Hundreds of nurses and health care professionals packed an auditorium at Rutgers University Friday to watch Sen. Bernie Sanders lead a Senate committee hearing focused on the months-long nurses strike at Robert Wood Johnson University Hospital in New Brunswick.
“Nurses at Robert Wood Johnson and workers all over this country want better wages and better benefits, but that is not the primary reason for the strike,” said Sanders, a Vermont Independent. “What nurses have told me — and I’ve had the opportunity on several occasions to sit down and talk with these nurses — is that what this strike has everything to do with is the safety of their patients.”
Sanders’ visit to Rutgers University comes 84 days after 1,700 union nurses walked off the job. Both sides met at the bargaining table on Sunday, but did not strike a deal. Tensions continue rising between hospital leaders and union nurses.
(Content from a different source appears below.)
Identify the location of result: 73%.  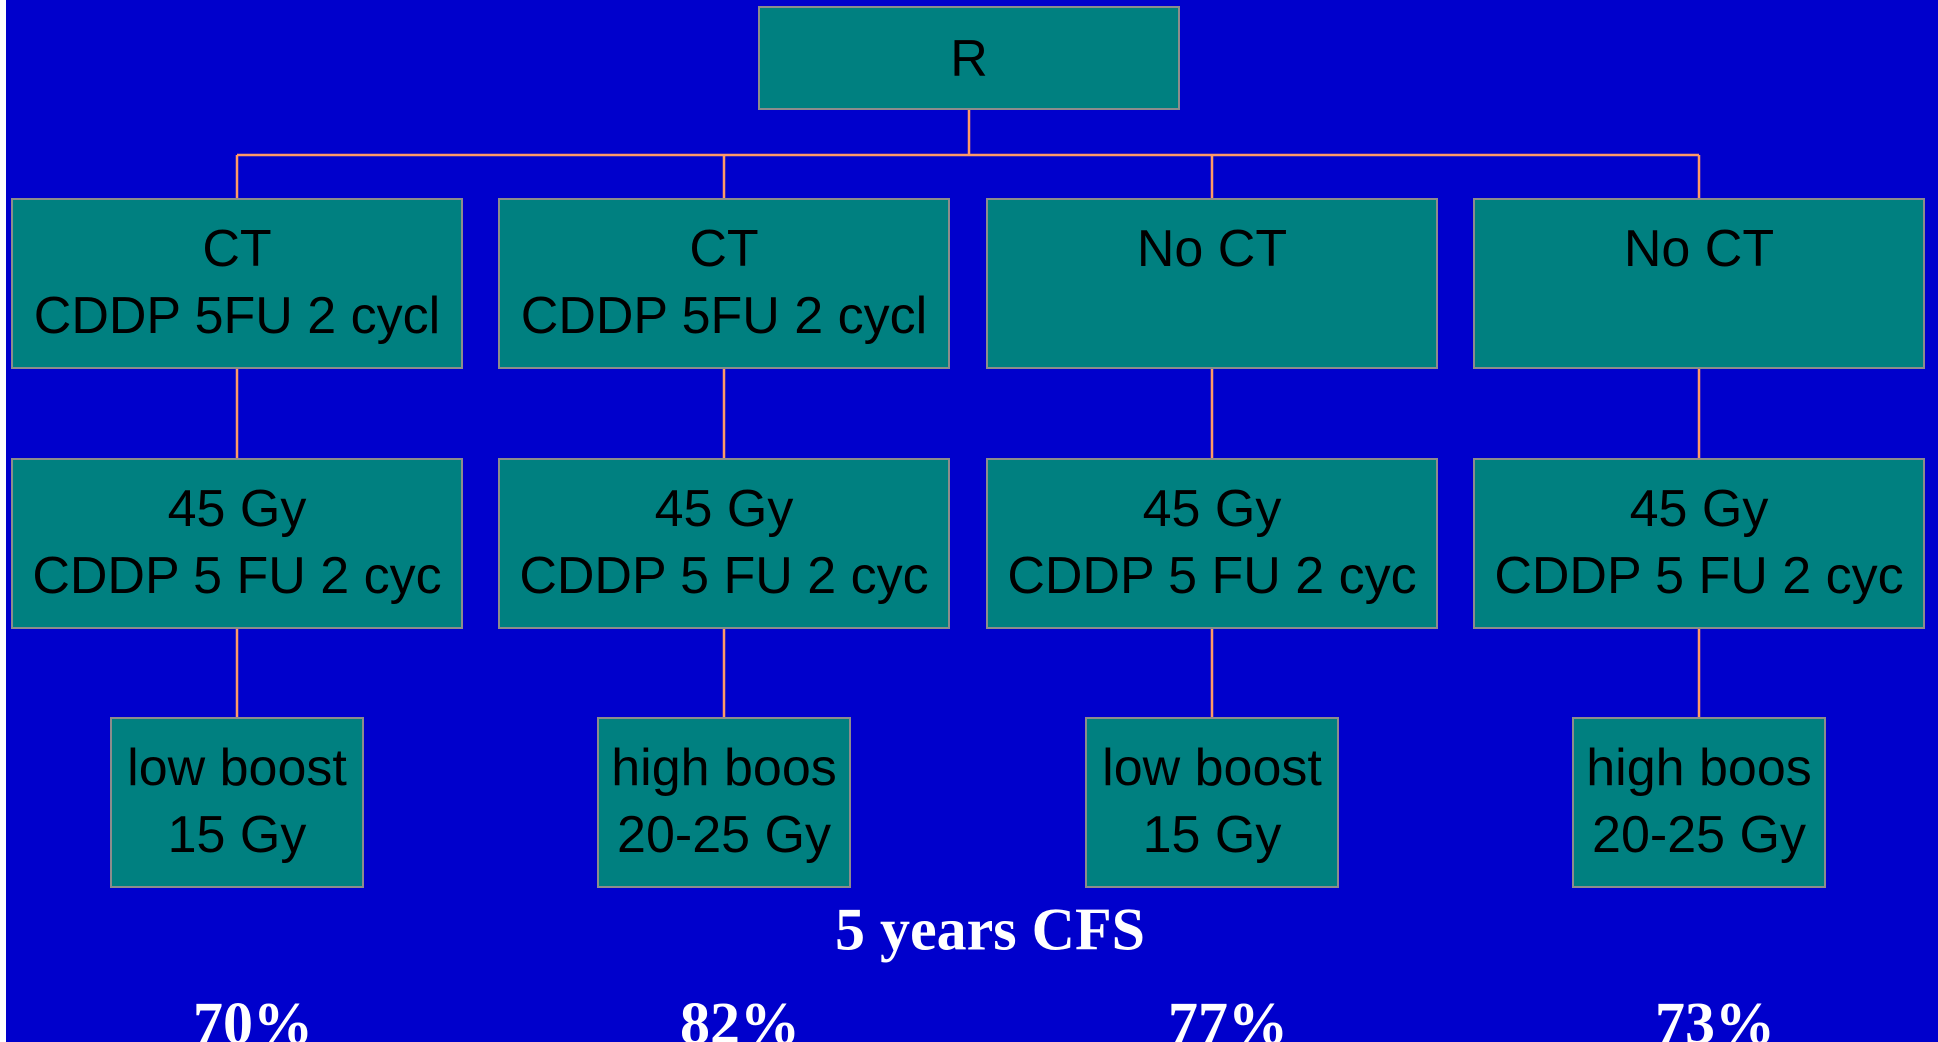
(1715, 1016).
“There is not a lot on the table, and we get told, ‘We will get back to you’ on Sunday night. It’s now a Friday. They haven’t gotten back to us yet. Again, we go back and forth over a very simple idea that has been complicated to the max,” said Judy Danella, president of the nurses union and one of the six nurses who joined Sanders’ hearing.
The senator started his session by calling out RWJUH executives Mark Manigan and Alan Lee, noting they claimed to be “eager” — Sanders used air quotes — to testify but ultimately declined to show up. Sanders said he received their written testimony Thursday night.
Sanders shared the questions he said he would have asked if they showed up: What are ongoing safety improvements in the hospital, which brought in $4 billion in the first six months of the year; how do they afford the $100 million they’ve spent on replacement nurses; and why did the CEO rake in $17 million in 2021?
Hospital officials criticized the Vermont senator’s appearance, calling it “unconscionable” that he “overtly inserts himself in labor negotiations between a hospital in New Jersey and our nurses.”
Lee, president of the hospital, said in his testimony that he believes a contract is attainable “in the near future.” He added he “makes no apologies” for ensuring the hospital would remain open for patients, including by staffing it with replacement nurses.
“We cannot risk anything taken out of context in this hearing that might hinder our ability to reach an agreement to bring our nurses back inside so that they can resume their noble profession and support themselves and their families. Ending this strike is paramount,” Lee said.
Sanders, who chairs the Senate Committee on Health, Education, Labor and Pensions, was the only senator in attendance at Friday’s hearing.
He urged RWJ officials to negotiate a contract that includes adequate patient-nurse ratios. Hospital executives have said their ratios are among the best in the nation.
There is no future negotiation date yet set. Hospital officials said in a statement that negotiations should be conducted at a “bargaining table — not at a press conference.”
Throughout the hour-and-a-half hearing, the crowd of nurses sporting blue, red, or purple shirts in support of their union stood and offered resounding applause several times for the senator.
The group of union leaders and nurses emphasized they’re asking for what they called basic necessities so caregivers can properly look after their patients. They touched on improving nurse-to-patient ratios, bettering retention through higher wages, and addressing the fatigue that is pushing nurses to leave the profession.
Pediatric recovery room nurse Carol Tanzi said nurses complaining of burnout were told by hospital officials to “get over their COVID hangover.”
“They had the nerve to say that when they were not where we were. So these people who are hiding can’t look us in the eye,” she said.
Patricia Pittman of The George Washington University’s school of public health urged a government accountability report to look into how hospitals pay for nurse labor and support staff. And Tanzi suggested investigating pandemic-era money awarded to the hospital and whether it trickled down to nurses.
Sanders agreed, noting the hospital received millions in federal COVID-19 dollars and $3 billion in revenue from Medicare and Medicaid.
“We have a nursing crisis. We desperately need more nurses, and nurses are walking out the door,” Sanders said.